Modern compilers are quite sophisticated and are able to automatically vectorize many codes. This alleviates the need for implementations that use vector datatypes directly in order to take advantage of the vector units. Typically compilers are able to auto-vectorize inner-most loops if they satisfy certain conditions such as, (1) the loop counts are known before its execution, (2) the loops are single block and do not have branching, particularly those which may break the loop short, (3) there are no backward loop dependencies, (4) computations involve simple operations which either have vector instructions or a vectorized libraries available, and the such. We use Intel compilers version 16 to compile our code for all the experiments presented in this paper. We used various compiler-directed pragmas, including Intel’s \(\mathtt {ivdep}\) and OpenMP \(\mathtt {simd}\). Unfortunately in our case, attempts to auto-vectorize the kernel codes failed. As we described in Sect. 2, the loop structures of the kernels in our application violate most of the requirements for auto-vectorization, since they: (1) make heavy use of transcendental functions, and subroutines with significant amounts of branching, (2) have inner-most loops which have either small iteration counts, such as in the analytical kernel presented previously, or complex structures, like those in the numerical kernels, (3) perform computations on complex number datatypes, which although can be generally auto-vectorized, may be inefficient with respect to non-basic operations.

5.2 Intel Math Kernel Library Vector Functions

Since the compilers are unable to auto-vectorize our codes, we utilized existing vectorized libraries such as the Intel Math Kernel Library’s (MKL) Vector Math Library (VML) and CBLAS (level 1) vector functions to implement the kernels. CBLAS is the C-style interface to the BLAS library. Although use of these libraries enabled vectorization of a large fraction of the kernels, it presented a tradeoff between floating-point accuracy and performance. The default mode in VML is High-Accuracy (HA) Footnote 1. Use of this mode resulted in a performance slowdown of our kernel codes on the Intel Ivybridge processors. The two other accuracy modes available in VML are Low-Accuracy (LA) Footnote 2 and Enhanced-Performance (EP) Footnote 3. Using LA with our kernel code, we observed a slowdown as well. On the other hand, with the EP mode the code showed a performance speedup of up to 1.3\(\times \). Unfortunately, the precision provided by EP mode is too low to be used by our application to perform any useful simulations. These results on the use of Intel MKL are summarized in Table 1.

Table 1. Performance comparisons on Cori-1 between different accuracy models of Intel MKL VML applied to the analytical cylinder form factor kernel.
Fig. 2.
figure 2

(Left) AVX vectorized representation of a complex number using two double precision AVX vector datatype \(\mathtt {\_\_m256d}\). (Right) An example of a complex number multiplication using the available AVX instrinsics for real numbers.

5.3 Hand-Vectorization

Highest performance efficiency can be achieved if the implementation can be done efficiently using vector instructions.
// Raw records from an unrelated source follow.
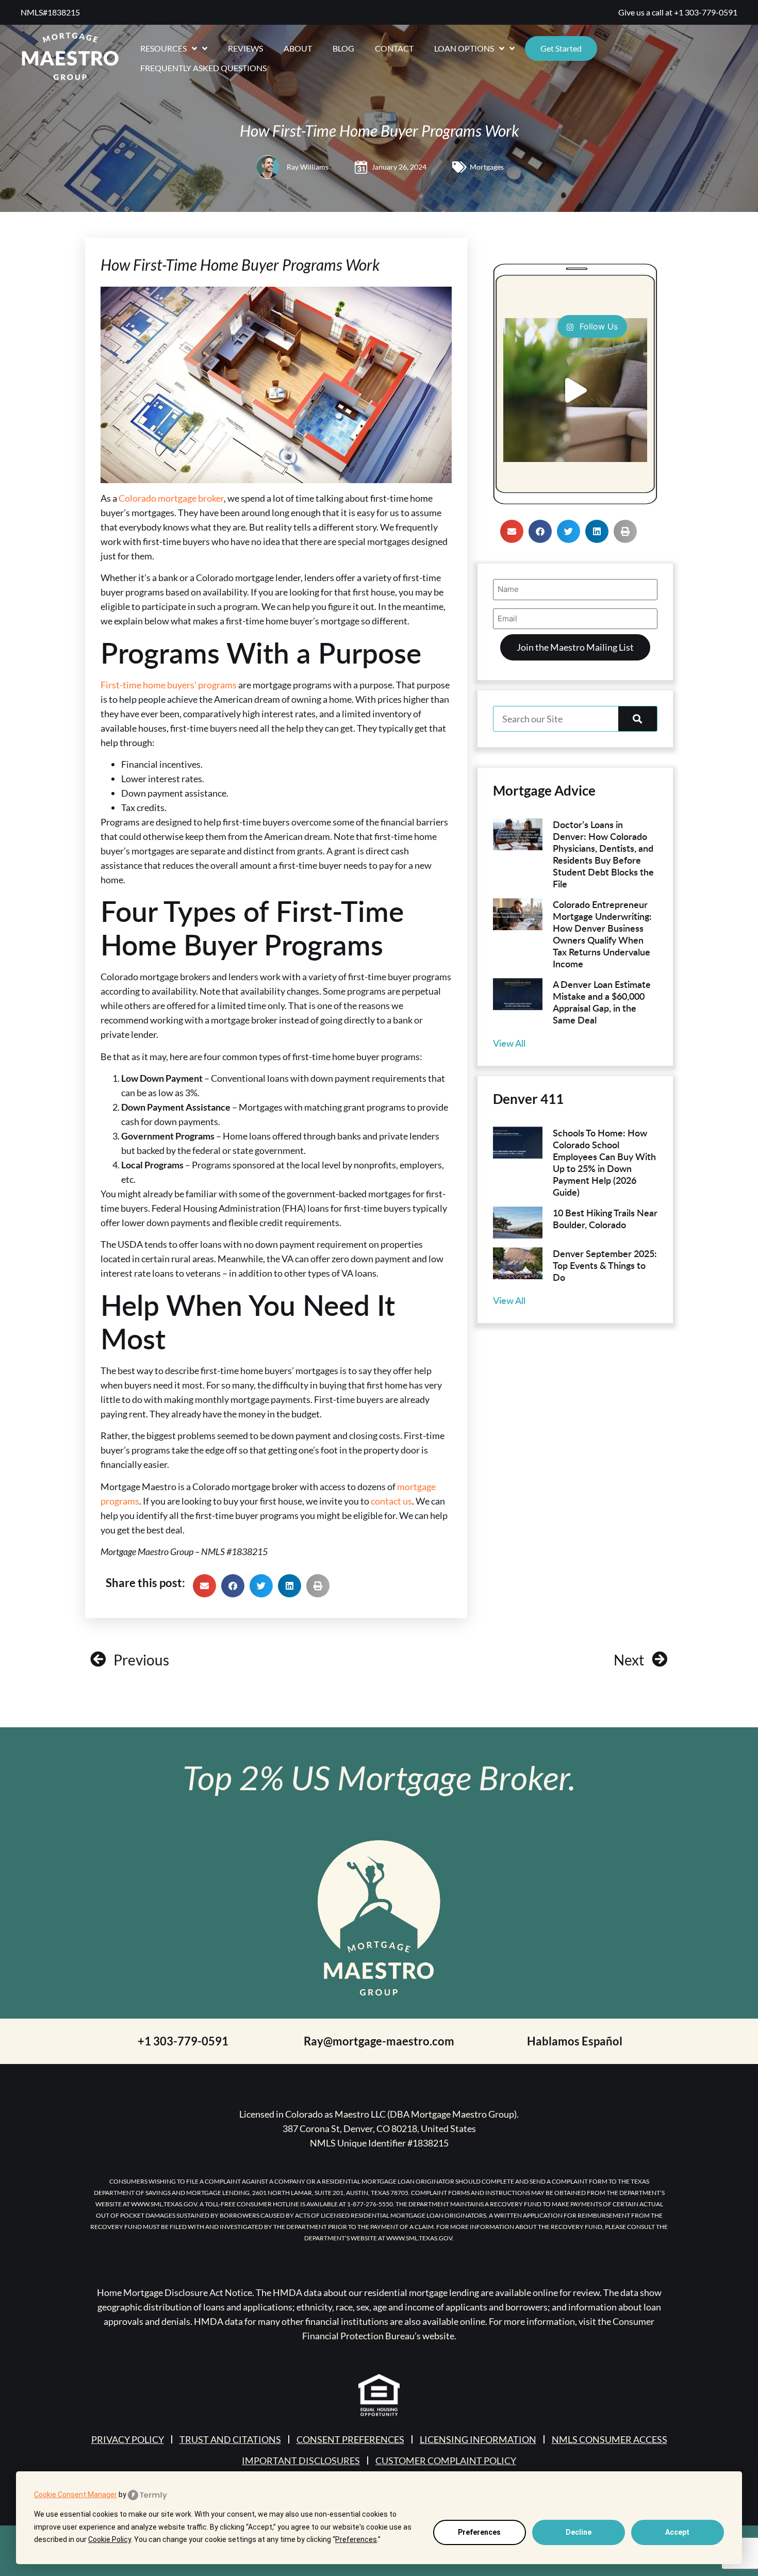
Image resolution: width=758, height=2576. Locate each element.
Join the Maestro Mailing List (575, 647)
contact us (391, 1501)
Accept (677, 2532)
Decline (578, 2532)
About (298, 48)
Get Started (561, 48)
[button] (204, 1585)
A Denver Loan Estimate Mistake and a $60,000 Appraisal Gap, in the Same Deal (602, 1002)
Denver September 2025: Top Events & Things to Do (605, 1265)
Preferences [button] (356, 2539)
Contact (394, 48)
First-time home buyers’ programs (169, 684)
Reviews (245, 48)
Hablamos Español (574, 2041)
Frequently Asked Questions (203, 68)
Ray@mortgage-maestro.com (379, 2041)
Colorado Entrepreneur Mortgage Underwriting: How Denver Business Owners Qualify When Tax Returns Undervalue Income (602, 934)
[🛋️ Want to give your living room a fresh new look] (575, 390)
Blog (343, 48)
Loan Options (464, 48)
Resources (163, 48)
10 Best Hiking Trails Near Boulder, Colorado (605, 1218)
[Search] (637, 718)
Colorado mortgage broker (171, 498)
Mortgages (487, 166)
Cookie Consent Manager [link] (75, 2494)
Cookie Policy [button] (109, 2539)
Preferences (479, 2532)
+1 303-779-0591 (705, 12)
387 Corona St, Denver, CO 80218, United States (379, 2128)
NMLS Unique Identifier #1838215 (379, 2143)
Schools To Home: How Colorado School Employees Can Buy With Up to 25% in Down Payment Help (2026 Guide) (604, 1162)
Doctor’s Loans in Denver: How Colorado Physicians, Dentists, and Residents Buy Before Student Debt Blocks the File (603, 854)
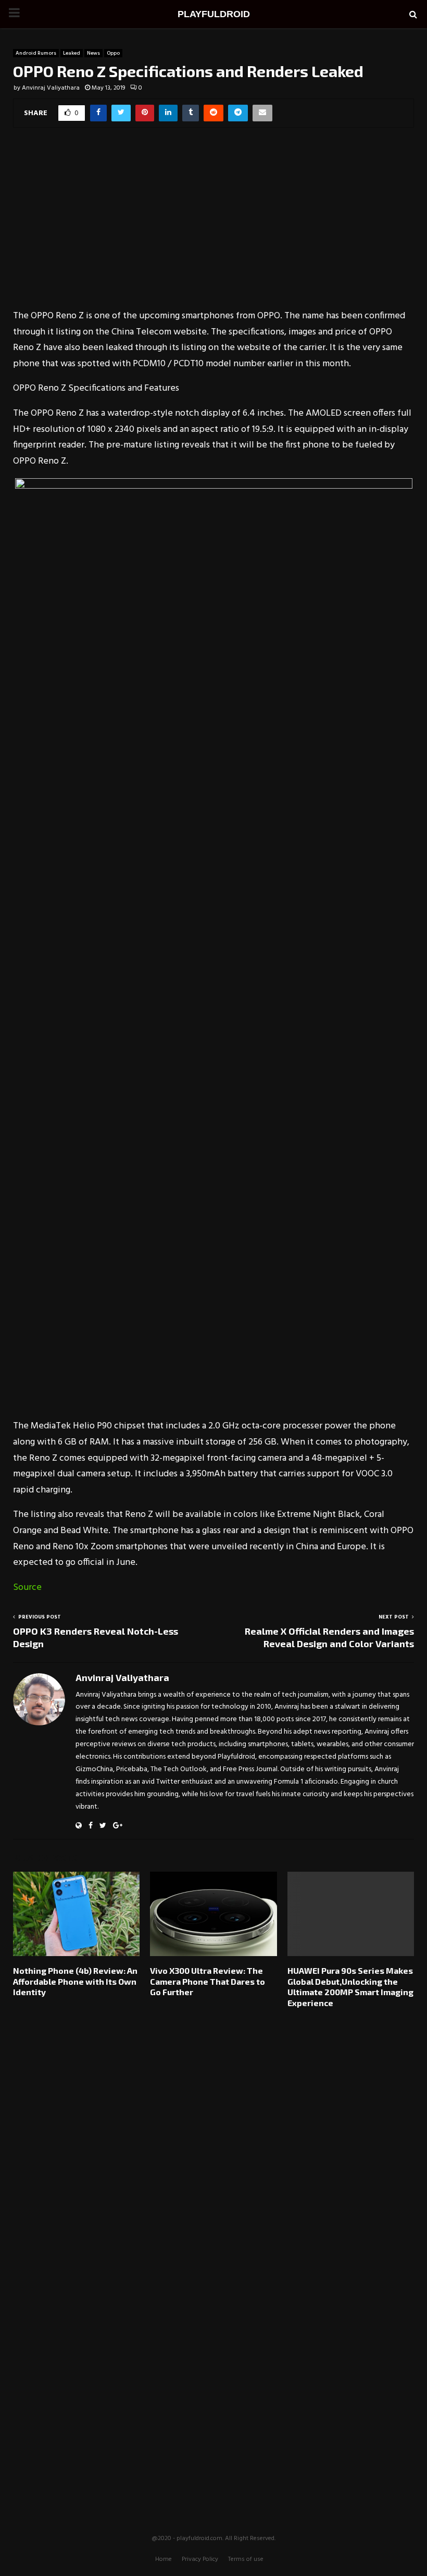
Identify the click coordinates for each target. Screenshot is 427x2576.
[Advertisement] (213, 225)
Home (163, 2559)
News (93, 53)
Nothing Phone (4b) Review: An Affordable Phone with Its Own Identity (75, 1981)
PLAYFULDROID (214, 14)
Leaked (71, 53)
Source (27, 1587)
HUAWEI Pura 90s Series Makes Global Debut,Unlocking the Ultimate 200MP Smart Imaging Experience (350, 1986)
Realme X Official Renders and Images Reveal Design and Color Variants (329, 1637)
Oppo (113, 53)
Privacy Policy (200, 2559)
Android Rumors (36, 53)
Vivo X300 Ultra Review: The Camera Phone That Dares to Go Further (207, 1981)
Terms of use (245, 2559)
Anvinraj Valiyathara (51, 88)
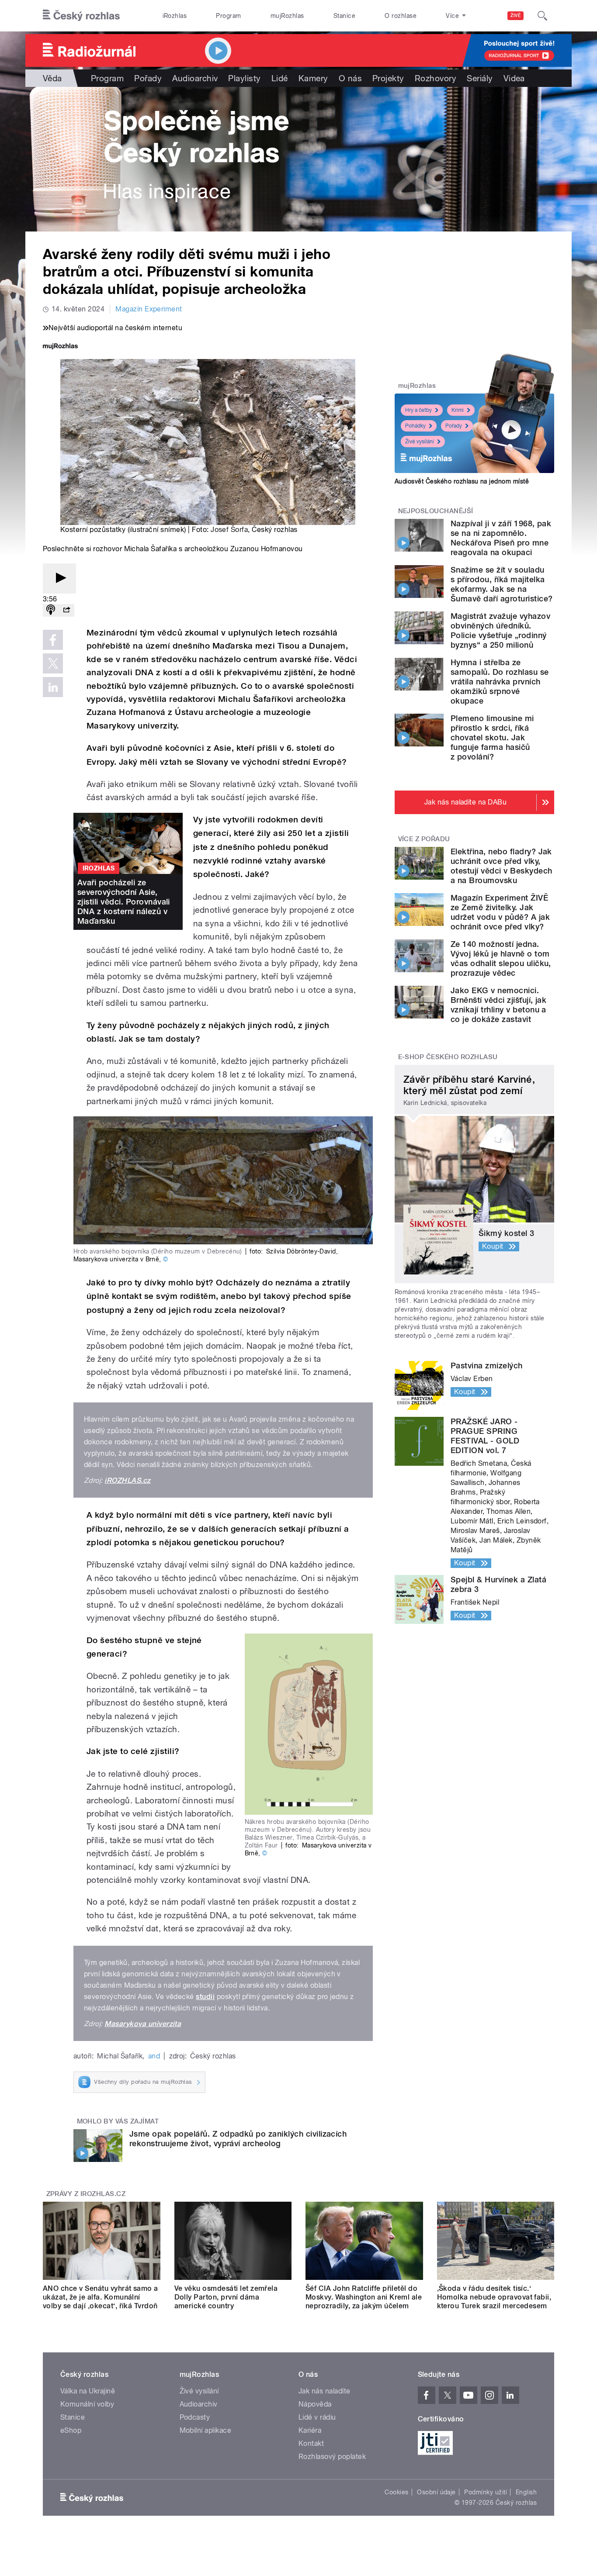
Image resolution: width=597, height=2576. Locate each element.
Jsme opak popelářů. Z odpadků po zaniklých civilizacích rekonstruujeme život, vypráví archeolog (238, 2138)
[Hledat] (542, 15)
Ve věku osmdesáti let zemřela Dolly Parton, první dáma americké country (226, 2297)
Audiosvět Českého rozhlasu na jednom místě (462, 481)
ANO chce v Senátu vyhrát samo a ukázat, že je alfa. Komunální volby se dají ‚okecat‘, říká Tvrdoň (100, 2297)
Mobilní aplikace (206, 2430)
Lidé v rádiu (317, 2417)
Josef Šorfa (229, 529)
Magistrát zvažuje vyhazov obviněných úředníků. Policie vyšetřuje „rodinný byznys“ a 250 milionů (500, 630)
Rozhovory (435, 78)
Intel provides a set of vector instrinsics, which are low-level C functions, acting as a wrapper around the assembly instructions, and allow a programmer to be more effective in the implementation by removing the need to directly implement in assembly language. Given the low performance boost achieved by using the Intel MKL VML as presented in the previous section, hand-vectorization is an obvious next step to enable efficient vectorization. Additionally, since our kernels perform computations on complex numbers, hand-vectorization gives more flexibility on data encoding and storage. In our implementation we follow the AoSoA (Array of Structures of Arrays) model. The real and imaginary components of a complex number are encoded with vector datatypes into a structure. Arrays of this ‘complex vector’ structure are used in implementing the kernels. This structure can be written for AVX as shown in Fig. 2, where \(\mathtt {\_\_m256d}\) is defined as an AVX datatype of packed four-double-precision length (256-bits). Hence, one complex AVX vector holds four double precision complex numbers. This allows full use of the available SIMD capabilities as opposed to the alternate approach where the full complex numbers are encoded within the same vector with alternate real and imaginary components. This alternative can hold two double precision complex numbers in a single AVX vector, but would involve some redundancy to perform operations on them. We implement all compute operations on vector complex numbers using the first approach and real number vector intrinsics. One of the simplest operations, a complex-complex multiplication may be written using the real multiply and add/subtract intrinsics, also shown in Fig. 2, where \(\mathtt {\_\_mm256\_*\_pd()}\) intrinsics represent the AVX vector operations on the packed double precision AVX datatype.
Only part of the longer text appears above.